YOUR TASK - Please read the records below and return each line holding the string "icon".

RECORD EXTRACTS -
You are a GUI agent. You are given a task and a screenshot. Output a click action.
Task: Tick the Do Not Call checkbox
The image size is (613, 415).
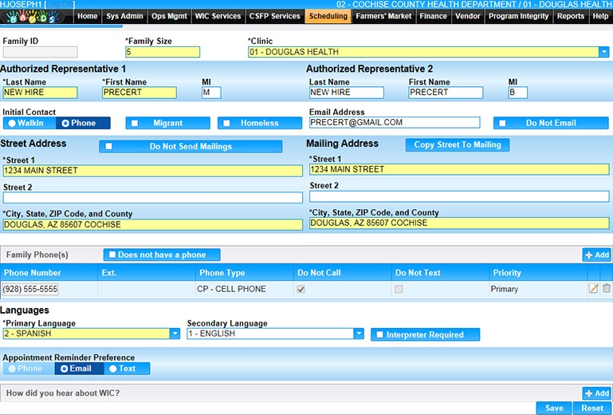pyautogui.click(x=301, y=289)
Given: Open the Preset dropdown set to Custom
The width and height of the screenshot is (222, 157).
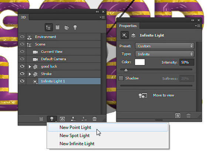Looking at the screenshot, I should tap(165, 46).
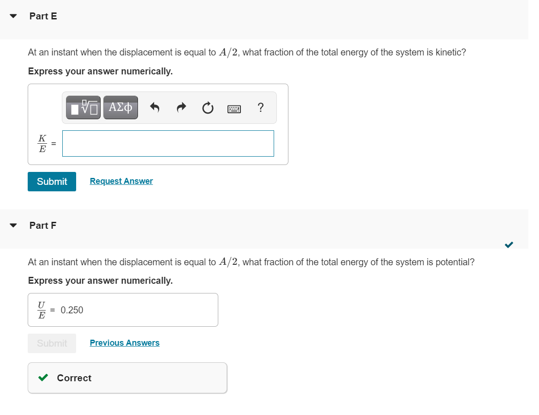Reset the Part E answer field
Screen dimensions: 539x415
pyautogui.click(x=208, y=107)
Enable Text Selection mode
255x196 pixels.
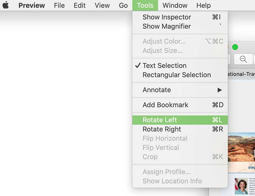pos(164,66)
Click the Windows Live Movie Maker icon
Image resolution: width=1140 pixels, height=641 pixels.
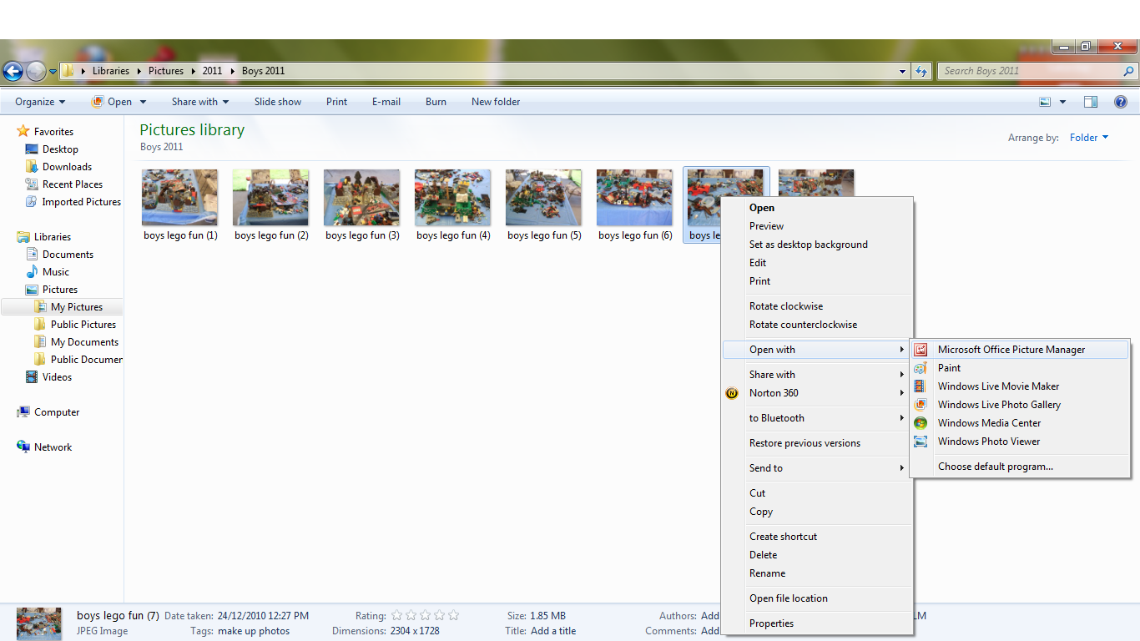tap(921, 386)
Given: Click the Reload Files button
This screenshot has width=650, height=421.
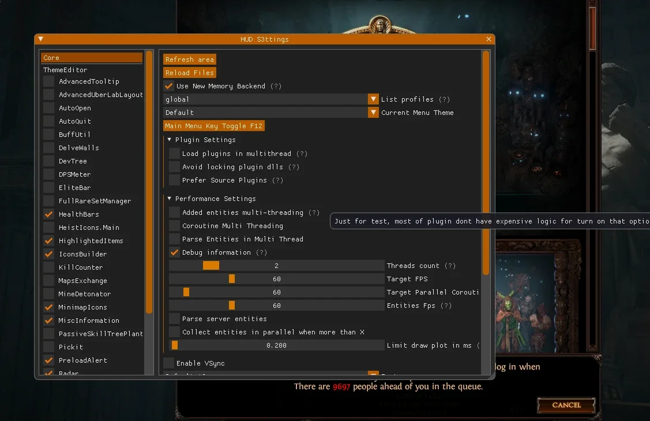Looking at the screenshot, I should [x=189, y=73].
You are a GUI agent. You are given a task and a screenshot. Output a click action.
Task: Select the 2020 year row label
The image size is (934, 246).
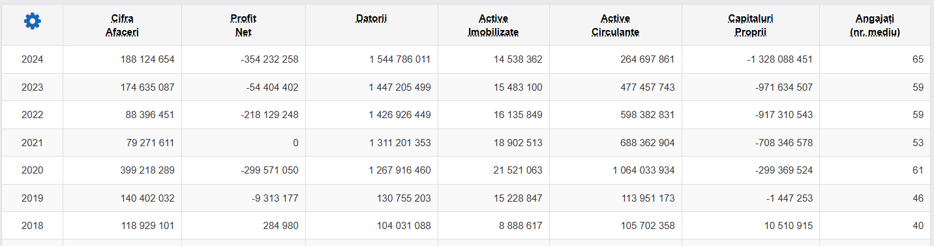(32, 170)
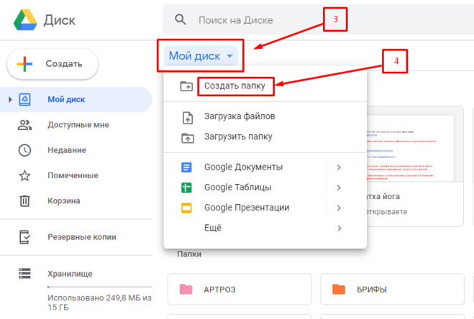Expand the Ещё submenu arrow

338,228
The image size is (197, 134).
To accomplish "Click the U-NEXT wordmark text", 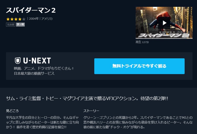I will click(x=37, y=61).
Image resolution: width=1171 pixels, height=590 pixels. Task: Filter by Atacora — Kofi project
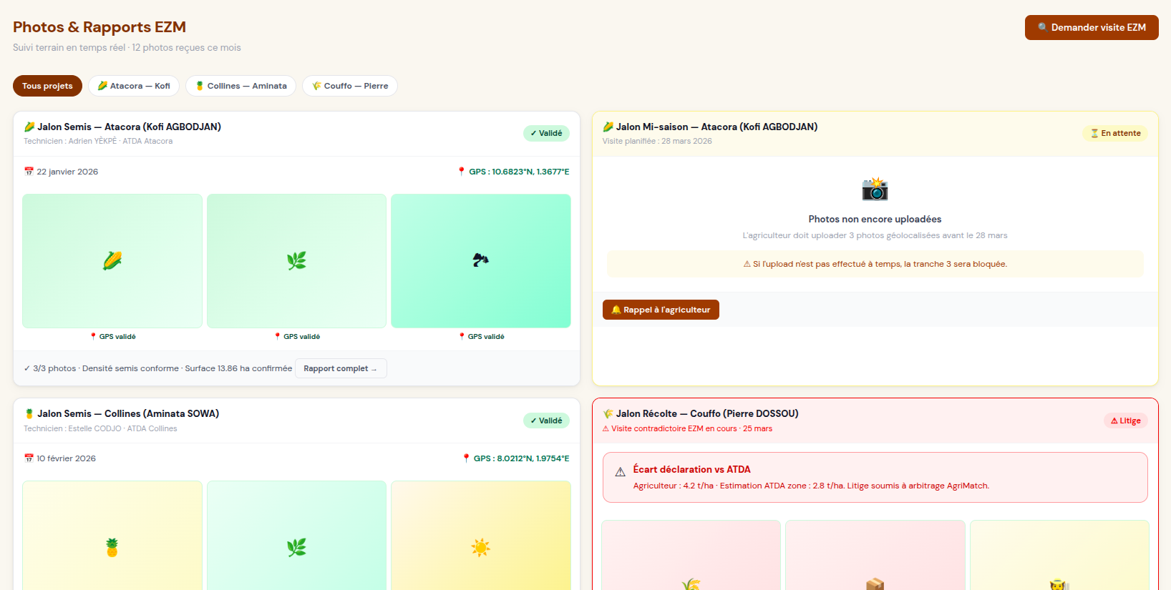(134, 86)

==

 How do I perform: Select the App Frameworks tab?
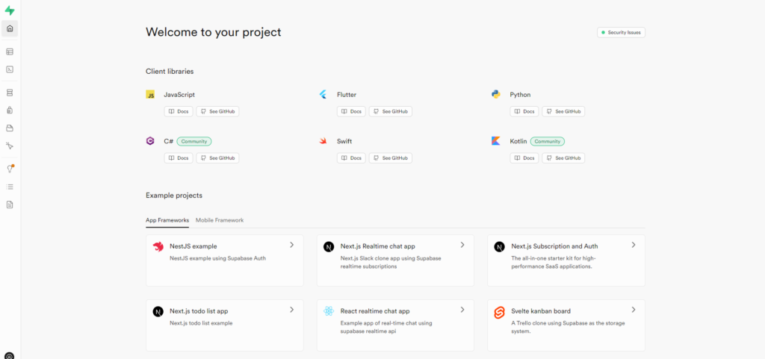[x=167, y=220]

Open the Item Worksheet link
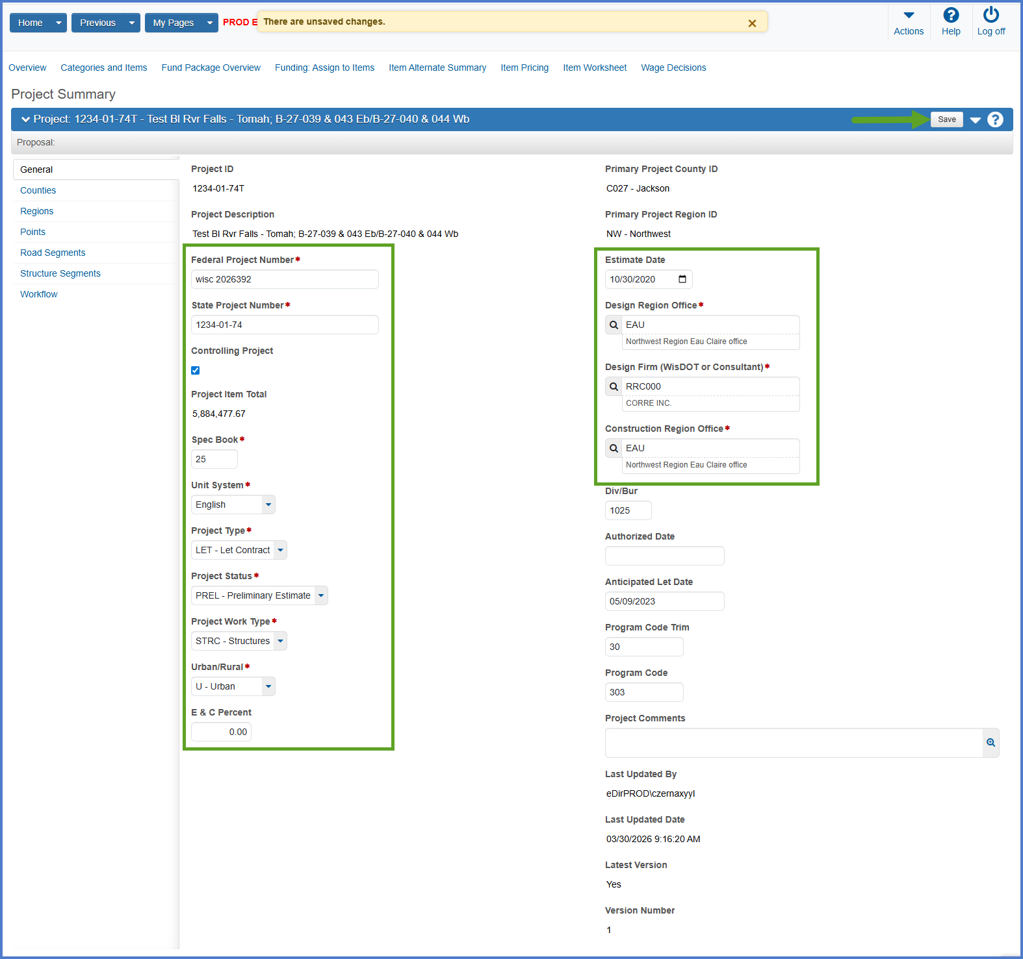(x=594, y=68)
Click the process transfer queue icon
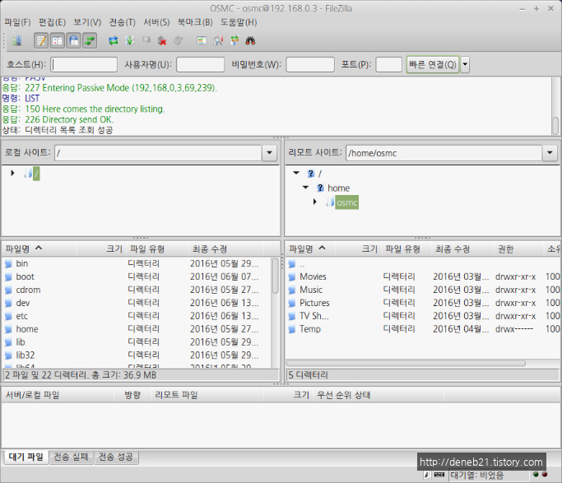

---

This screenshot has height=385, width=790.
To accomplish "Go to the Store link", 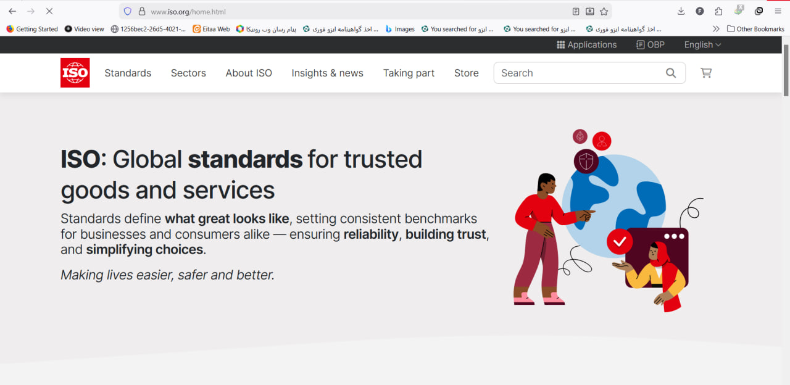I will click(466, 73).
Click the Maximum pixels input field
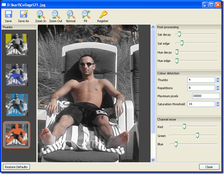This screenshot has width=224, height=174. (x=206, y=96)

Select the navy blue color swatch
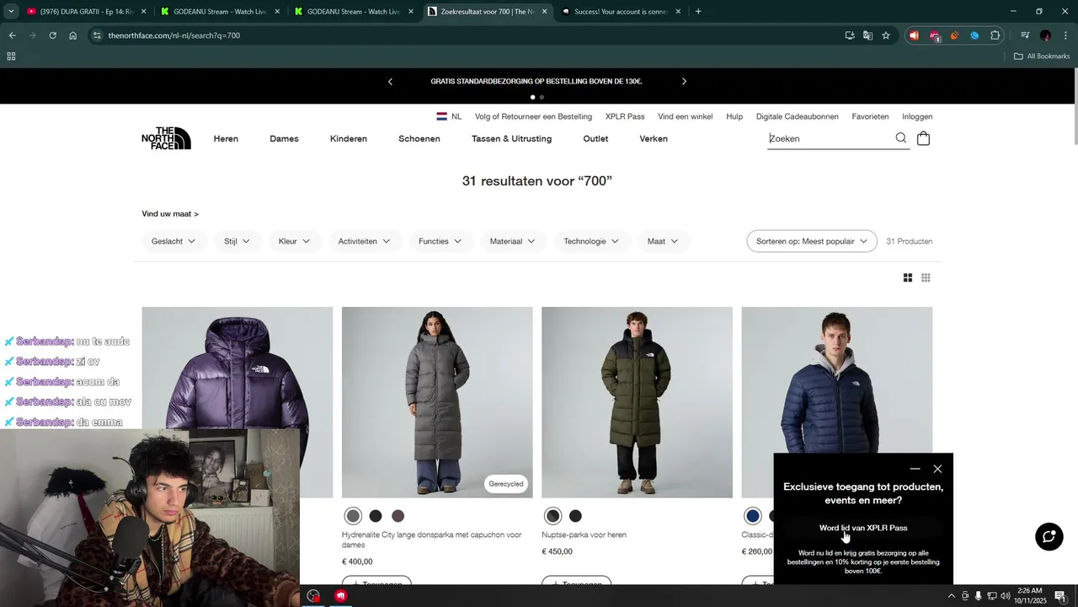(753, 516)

REPLY -
Click the Windows Live Movie Maker icon
Click the process transfer queue icon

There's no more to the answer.